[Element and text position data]
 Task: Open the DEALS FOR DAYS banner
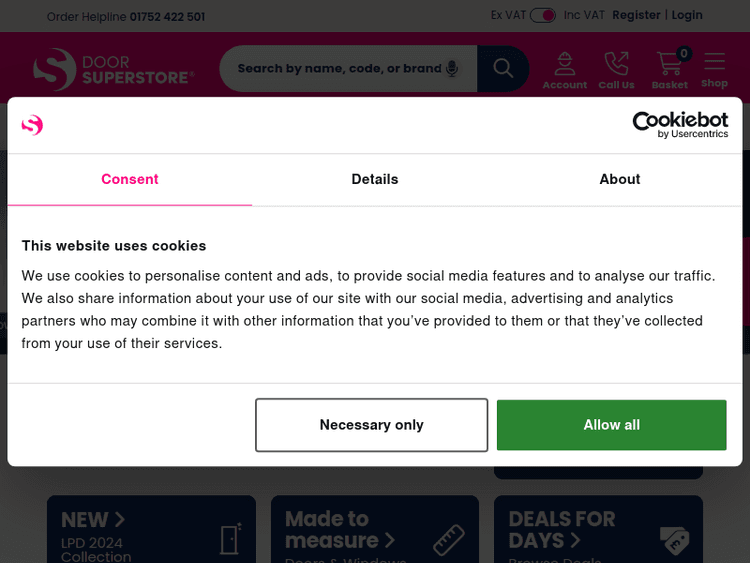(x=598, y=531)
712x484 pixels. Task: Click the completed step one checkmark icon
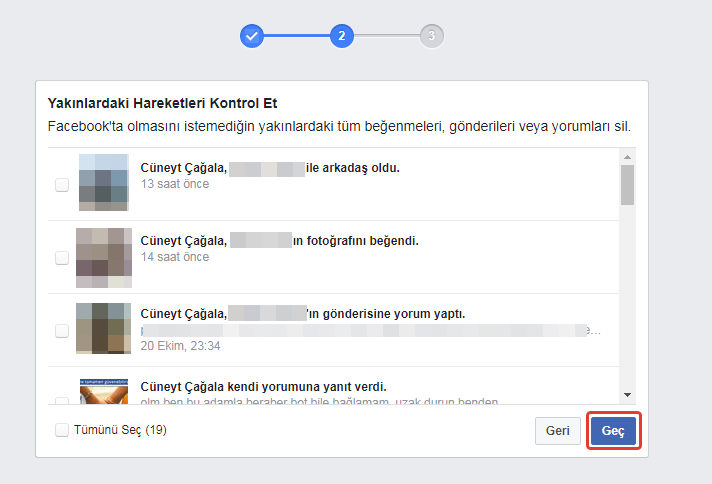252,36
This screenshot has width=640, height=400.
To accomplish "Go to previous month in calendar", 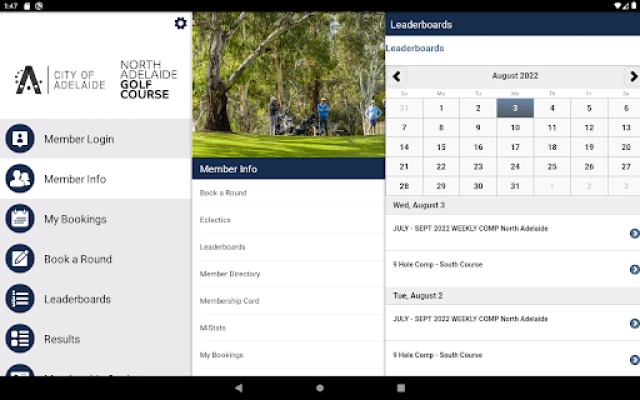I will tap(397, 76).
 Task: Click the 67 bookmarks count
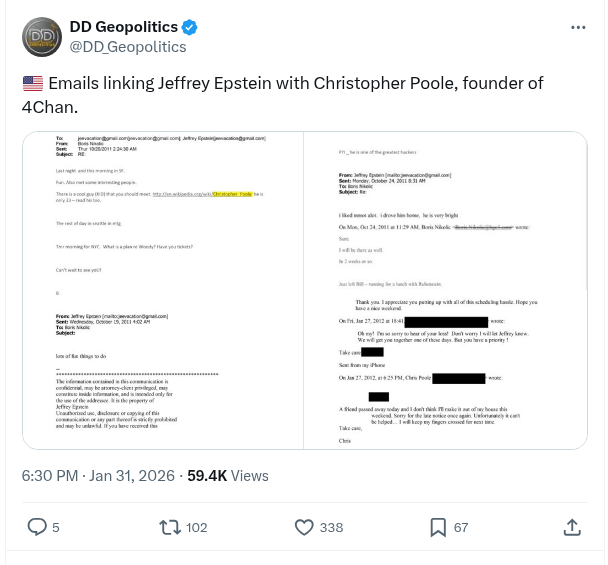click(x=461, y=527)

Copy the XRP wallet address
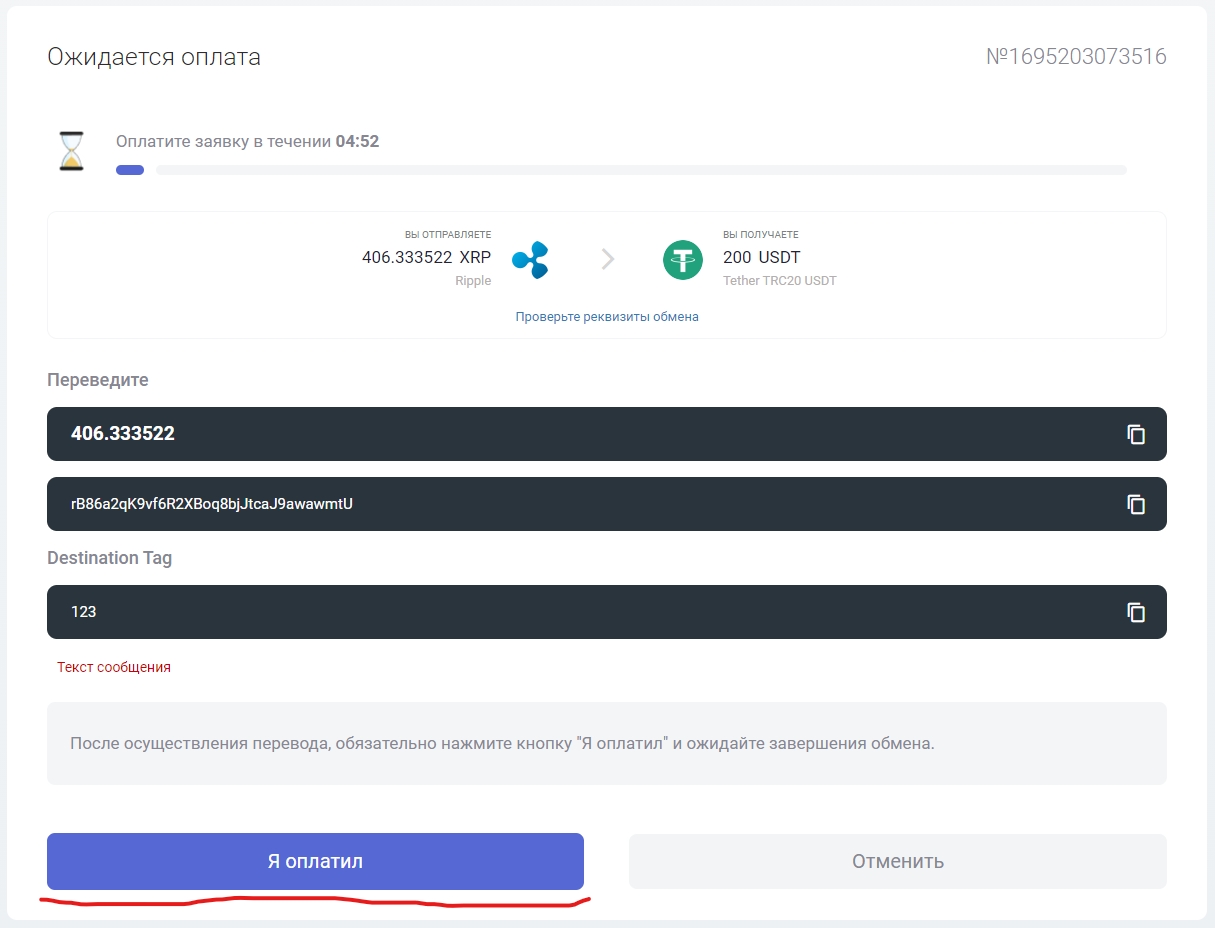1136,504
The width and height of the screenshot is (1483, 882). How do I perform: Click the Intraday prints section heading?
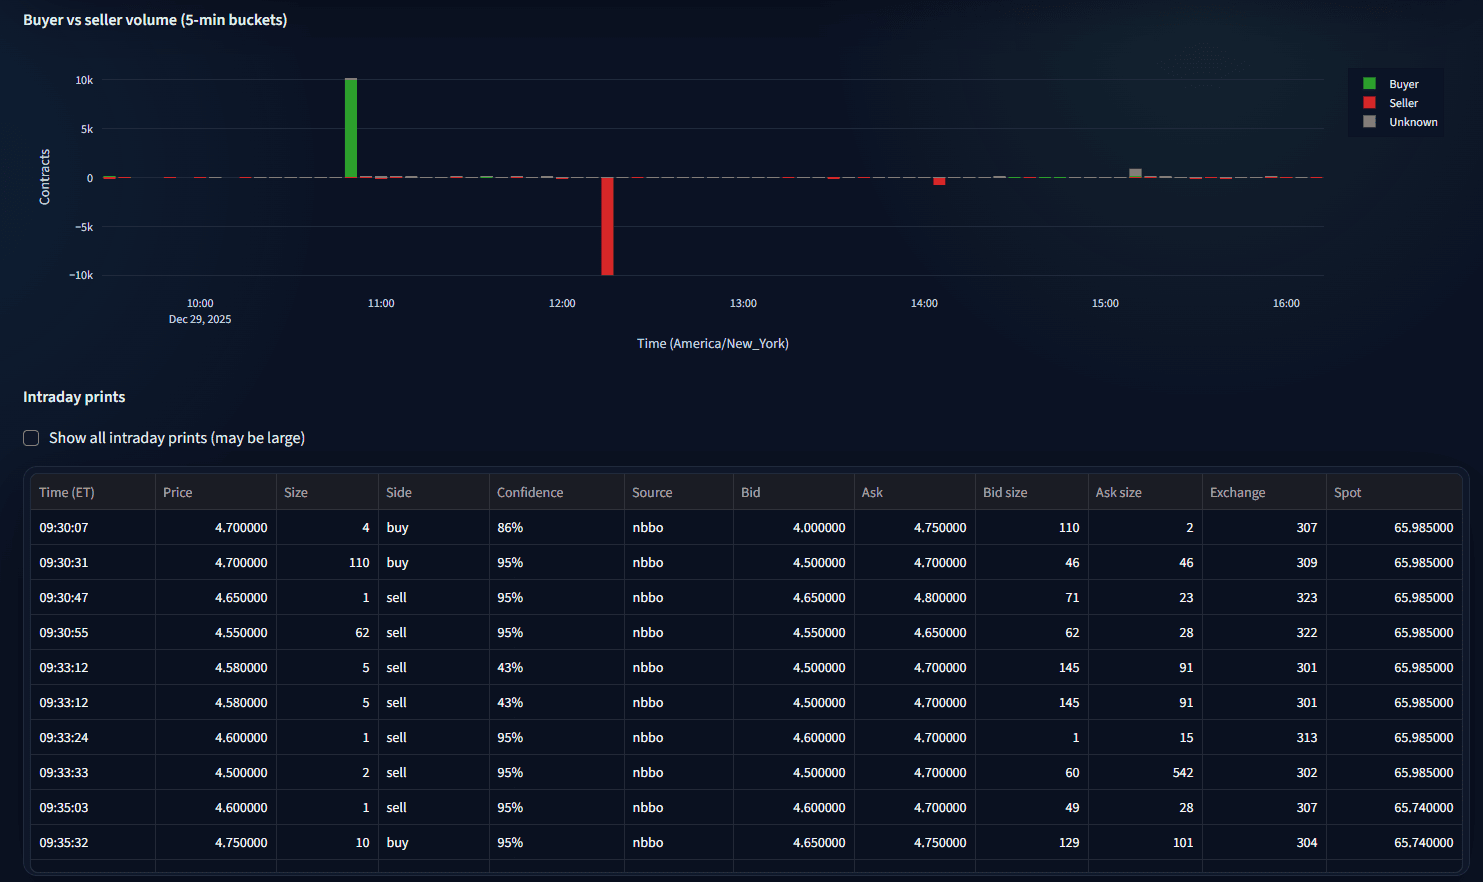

# What is being asked
Reproduce the lines of the listing from the line containing "Copy the XRP wallet address" through the end of the listing, both included. Leave the pictures out of your answer.

# Expected answer
Copy the XRP wallet address
1136,504
The width and height of the screenshot is (1483, 882). How do I perform: Click the Intraday prints section heading?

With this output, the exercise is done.